== INFORMATION SUPPLIED ==
◆ ◆ ◆

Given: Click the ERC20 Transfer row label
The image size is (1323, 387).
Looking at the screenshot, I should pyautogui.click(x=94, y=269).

◆ ◆ ◆

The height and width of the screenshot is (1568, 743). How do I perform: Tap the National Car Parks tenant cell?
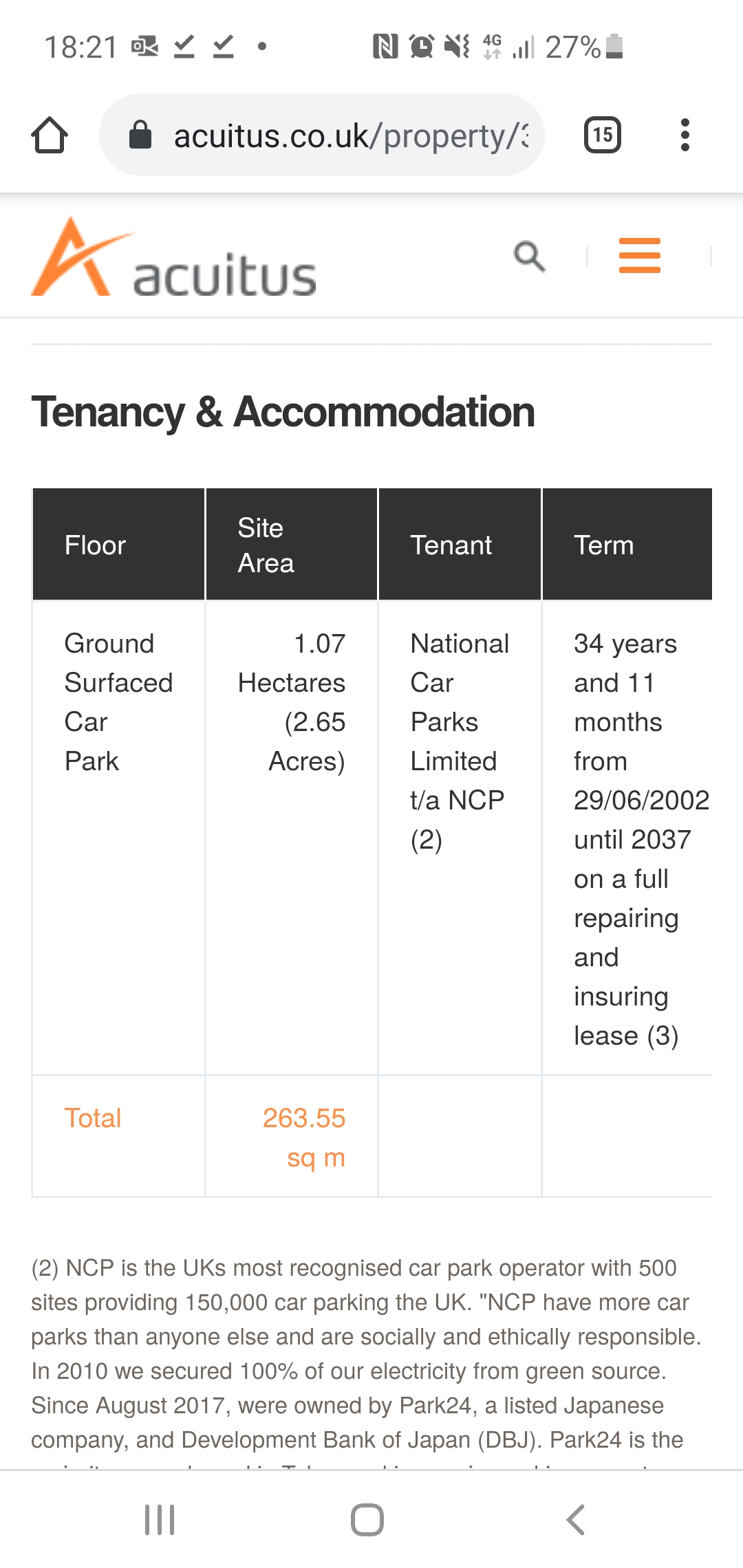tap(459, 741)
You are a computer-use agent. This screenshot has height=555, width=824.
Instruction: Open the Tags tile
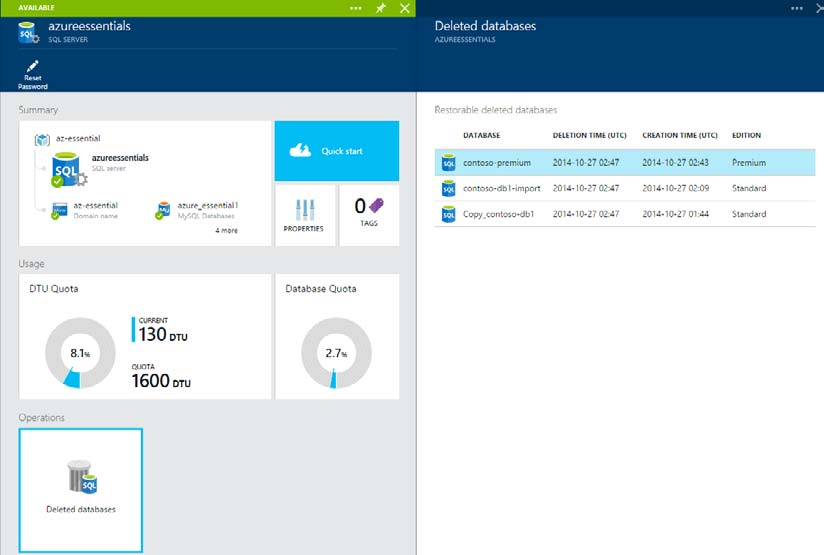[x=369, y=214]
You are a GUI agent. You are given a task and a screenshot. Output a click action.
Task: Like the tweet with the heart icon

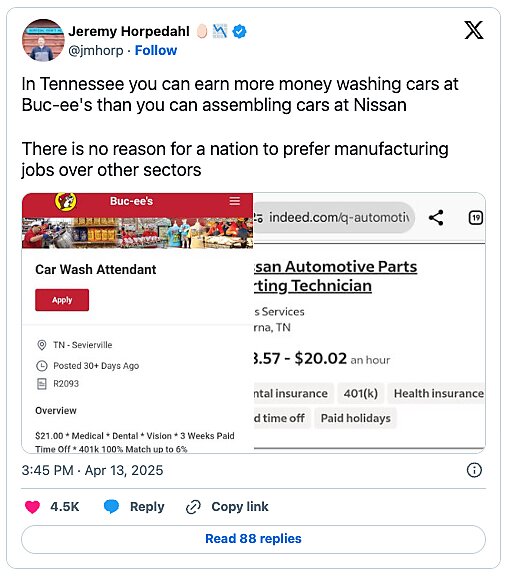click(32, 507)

◆ ◆ ◆

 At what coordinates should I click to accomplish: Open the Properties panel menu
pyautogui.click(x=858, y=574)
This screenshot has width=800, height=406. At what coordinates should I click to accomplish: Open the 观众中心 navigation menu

◆ ◆ ◆

== TASK PROMPT ==
Scan the listing above. Gather each line that contains the word "This".

== ANSWER AREA ==
You are a computer-use agent. This screenshot has height=555, width=824.
This screenshot has width=800, height=406. At what coordinates should I click to accomplish: Open the 观众中心 navigation menu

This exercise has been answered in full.